Groom and Doom

Josh Marshall has identified the rapid rise of “groomer” discourse within the mainstream Republican Party, so that what was once an extremist, “crazy” notion is now a prime political talking point and weapon for rank-and-file GOP politicians. Further, what was initially a slur used to attack transgender people has evolved to encompass a broad range of GOP attacks against what they perceive as all forms of sexual deviance, meant to tar not just sexual minorities but the Democrats who advocate for their rights.  Marshall writes that:

The entire bundle of conversations about transgenderism, gender identity and homosexuality have been very suddenly repackaged as “grooming” and “pedophilia.” Any discussion of gender identity or homosexuality in schools is now “grooming” kids for pedophiles. Even same sex marriage — which is, of course, by definition for adults — is another part of the “grooming” agenda.

[…] The new equation is that anything that doesn’t amount to a staunch defense of sexual and gender traditionalism is just some form of pedophilia and “grooming” children for pedophiles. That is the governing equation that has exploded across the right really just over the last two months.

[…] It is a very rapid turn of events by which the most outlandish and genocide-friendly features of the Pizzagate and QAnon movements suddenly became totally ubiquitous and mainstream among Republican officeholders from Capitol Hill all the way down to the local level.

It is hard to find a more glaring example of the mismatch between the Democrats’ posture toward the Republican Party and the radicalized GOP's no-holds-barred politics than the emergence of groomer discourse as a key strategy. By equating basic issues of human rights propounded by Democrats with sexual abuse of minors, the Republican Party now claims, explicitly, that the Democrats aren’t simply a party that traffics in moral turpitude, but represents a form of evil that no good American can accept. This is not just a strategy to rally the base to the polls; it’s a strategy to rally the base to the barricades, and to their gun lockers. As Marshall has noted elsewhere (and as the title to this piece nods to), labeling your political opponents as child molesters is an incitement to violence. The language is de-humanizing and all-encompassing, painting a conspiracy of evil so vast and incomprehensible as to invite the necessity of cosmic retribution by god’s willing instruments. It is a political language that makes democratic politics impossible — how can there be any sort of compromise with such moral reprobates? It suggests that political defeat for one’s enemies is insufficient; they must be destroyed, annihilated, killed.

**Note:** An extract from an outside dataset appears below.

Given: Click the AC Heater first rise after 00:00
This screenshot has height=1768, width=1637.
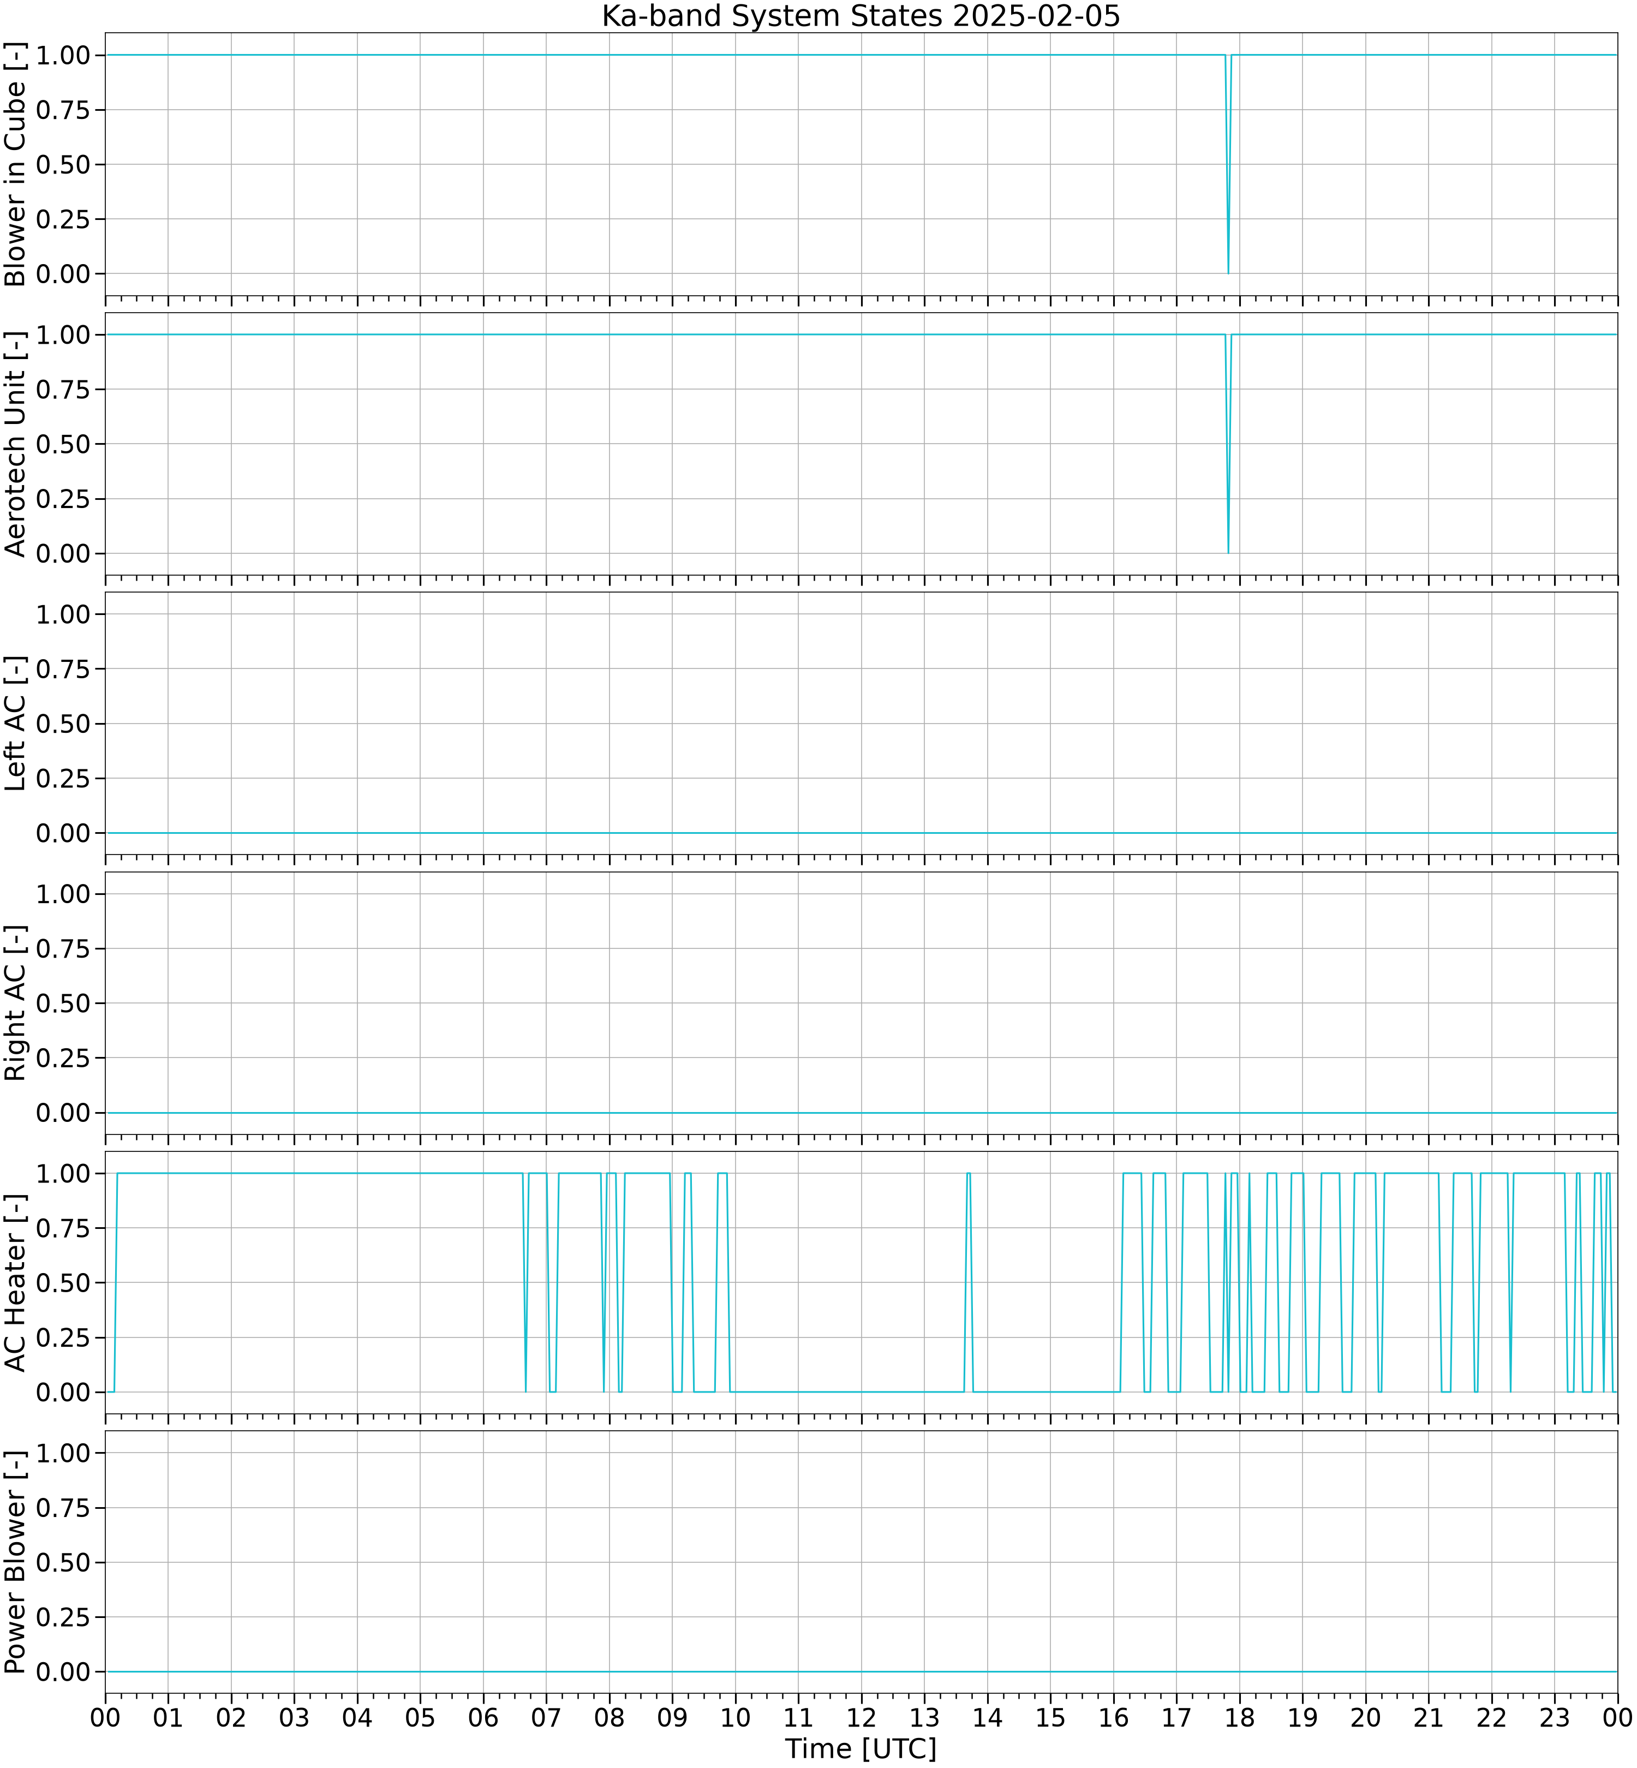Looking at the screenshot, I should (115, 1283).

And yet, despite this clear evidence of Republican radicalization, we continue to hear from President Biden that the Republican Party is a reasonable party, a party that loves America, a party that is necessary to the functioning of American democracy. Whether the groomer rhetoric actually ends in outright violence against Democrats should not be the line that the GOP needs to cross before Democratic leaders like Biden acknowledge the reality of the danger.  

This doesn’t mean that the Democrats should simply mirror the same dehumanizing language and totalizing spirit of destruction towards the GOP. But Democrats are living in a fantasy world if they think that there can be any sort of meaningful political partnership with an opposition that has embraced a messianic, absolutist view of politics that denies any legitimacy to the Democratic Party. More to the point, Democrats are also misguided if they don’t understand the importance of alerting and mobilizing their own base against such a deranged and militant right-wing movement. In this, the Democrats’ somnolence is akin to the party’s turgid response to Republican attacks on voting and civil rights, which at this point constitute a full-blown effort to reverse America’s halting progress towards equality over the last half century. By ignoring clear signs that the GOP has transformed into an authoritarian entity opposed not only to democratic governance, but to the freedom and equality that are the essence of civil society, Democrats are arguably doing the opposite of what they should, lulling Americans into thinking that they can safely tune out political news, or choose not to vote in November because they don’t perceive how very high the stakes are.  

Any debate over whether the Democrats can or should engage directly with the GOP’s inflammatory groomer rhetoric should have been ended by Michigan state representative Mallory McMorrow’s epic takedown of a Republic opponent who targeted her with such language. The shock waves that McMorrow’s speech has sent through the Democratic firmament are a sign that the party is more than ready for a rethink of the default attitude that there’s no need to respond to extreme GOP rhetoric that equates Democratic politics with child rape. Among other things, the effectiveness of McMorrow’s speech helps us understand the extreme vulnerability of this right-wing attack line. When it is held up to the plain light of day, and examined for what it is, any ordinary citizen can see that it is insane, foolish language far removed from the moral high ground it claims to stake.